PREMIER AUTOMOBILES LIMITED Vs. COMMISSIONER OF INCOME TAX

Decided On March 05, 1970
PREMIER AUTOMOBILES LTD. Appellant
V/S
COMMISSIONER OF INCOME TAX Respondents

JUDGEMENT

(1.) THIS is a reference under S. 66(1) of the Indian INCOME TAX ACT, 1922.

(2.) THE assessee is a public limited company. The assessment year relevant to this reference is 1956 -57, the corresponding accounting year being the year ended on 30th June, 1955. During the accounting year, the assessee -company incurred expenditure of Rs. 1,28,401 in connection with the issue of debentures. The loan secured by the debentures was Rs. 50,00,000. The loan was obtained from the Industrial Finance Corporation. To secure the loan a mortgage was created by a debenture trust deed dt. 23rd Dec., 1953. Under cls. 7 and 24(h) of the debenture trust deed, the assessee -company was under an obligation to use the monies raised by the issue of the debentures for erecting, constructing, reinstating or restoring its buildings or structures and for acquiring or installing plant and machinery required for the business of the assessee -company. The assessee claimed the said sum of Rs. 1,28,401 in the above assessment year as a deductible expenditure under S. 10(2)(xv) or failing that, in the alternative, that it should form part of the actual cost of the assets acquired with the monies borrowed and be taken into account in the calculation of depreciation and development rebate under S. 10(2)(vi) and (vib) respectively.
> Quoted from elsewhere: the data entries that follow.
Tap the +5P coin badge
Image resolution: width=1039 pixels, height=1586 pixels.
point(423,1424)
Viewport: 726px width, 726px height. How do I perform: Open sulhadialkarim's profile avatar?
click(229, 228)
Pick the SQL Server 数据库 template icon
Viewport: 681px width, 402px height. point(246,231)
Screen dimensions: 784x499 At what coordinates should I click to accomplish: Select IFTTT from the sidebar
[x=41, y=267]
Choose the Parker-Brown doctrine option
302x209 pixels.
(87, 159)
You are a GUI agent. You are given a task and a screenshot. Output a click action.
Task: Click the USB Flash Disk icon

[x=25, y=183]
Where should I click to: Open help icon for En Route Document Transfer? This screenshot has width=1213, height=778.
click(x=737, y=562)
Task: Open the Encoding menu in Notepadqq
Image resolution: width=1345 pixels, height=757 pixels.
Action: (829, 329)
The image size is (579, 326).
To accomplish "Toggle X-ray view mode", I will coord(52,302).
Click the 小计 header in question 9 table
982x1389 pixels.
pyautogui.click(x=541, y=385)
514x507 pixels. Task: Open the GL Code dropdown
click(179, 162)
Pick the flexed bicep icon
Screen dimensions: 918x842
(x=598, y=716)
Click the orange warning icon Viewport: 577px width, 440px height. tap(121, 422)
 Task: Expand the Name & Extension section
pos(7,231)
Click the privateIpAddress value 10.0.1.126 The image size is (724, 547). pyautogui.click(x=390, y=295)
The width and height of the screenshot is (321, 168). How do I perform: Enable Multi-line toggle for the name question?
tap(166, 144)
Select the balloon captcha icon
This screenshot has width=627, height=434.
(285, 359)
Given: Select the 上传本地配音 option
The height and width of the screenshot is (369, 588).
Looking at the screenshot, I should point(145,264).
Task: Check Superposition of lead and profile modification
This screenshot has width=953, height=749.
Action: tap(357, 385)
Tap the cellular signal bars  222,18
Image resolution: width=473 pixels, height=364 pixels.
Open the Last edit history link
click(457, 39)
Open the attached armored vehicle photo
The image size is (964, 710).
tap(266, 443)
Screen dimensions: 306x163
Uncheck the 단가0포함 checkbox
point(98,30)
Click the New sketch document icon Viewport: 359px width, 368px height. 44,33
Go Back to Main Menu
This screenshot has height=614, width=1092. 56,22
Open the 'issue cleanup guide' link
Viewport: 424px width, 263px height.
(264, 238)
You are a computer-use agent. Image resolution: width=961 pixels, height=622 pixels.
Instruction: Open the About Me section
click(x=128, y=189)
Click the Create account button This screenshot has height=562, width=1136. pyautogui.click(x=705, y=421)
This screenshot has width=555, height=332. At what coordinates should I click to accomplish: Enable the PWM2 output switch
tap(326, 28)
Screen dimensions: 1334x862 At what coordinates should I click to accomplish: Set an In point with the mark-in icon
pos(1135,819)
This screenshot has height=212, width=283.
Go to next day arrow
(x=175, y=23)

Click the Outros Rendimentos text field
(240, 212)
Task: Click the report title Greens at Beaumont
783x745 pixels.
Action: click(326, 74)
The Tribunal has rejected both these claims. The following two questions of law have been referred :

(3.) NOW , the principles laid down by the Supreme Court in its judgment in India Cements Ltd. vs. CIT (1966) 60 ITR 52 (SC) : TC17R.649 have a direct application in the case before us. In that case the amount spent for stamp duty, registration fee, etc., in respect of the issue of debentures to secure a loan was claimed as business expenditure. It was held that the amount spent was not in the nature of capital expenditure and was laid out or expended wholly and exclusively for the purpose of the assessee's business and was, therefore, allowable as a deduction under S. 10(2) (xv). It was held that the act of borrowing money was incidental to the carrying on of business, the loan obtained was not an asset or an advantage of enduring nature, the expenditure was made for securing the use of money for a certain period and it was irrelevant to consider the object with which the loan was obtained.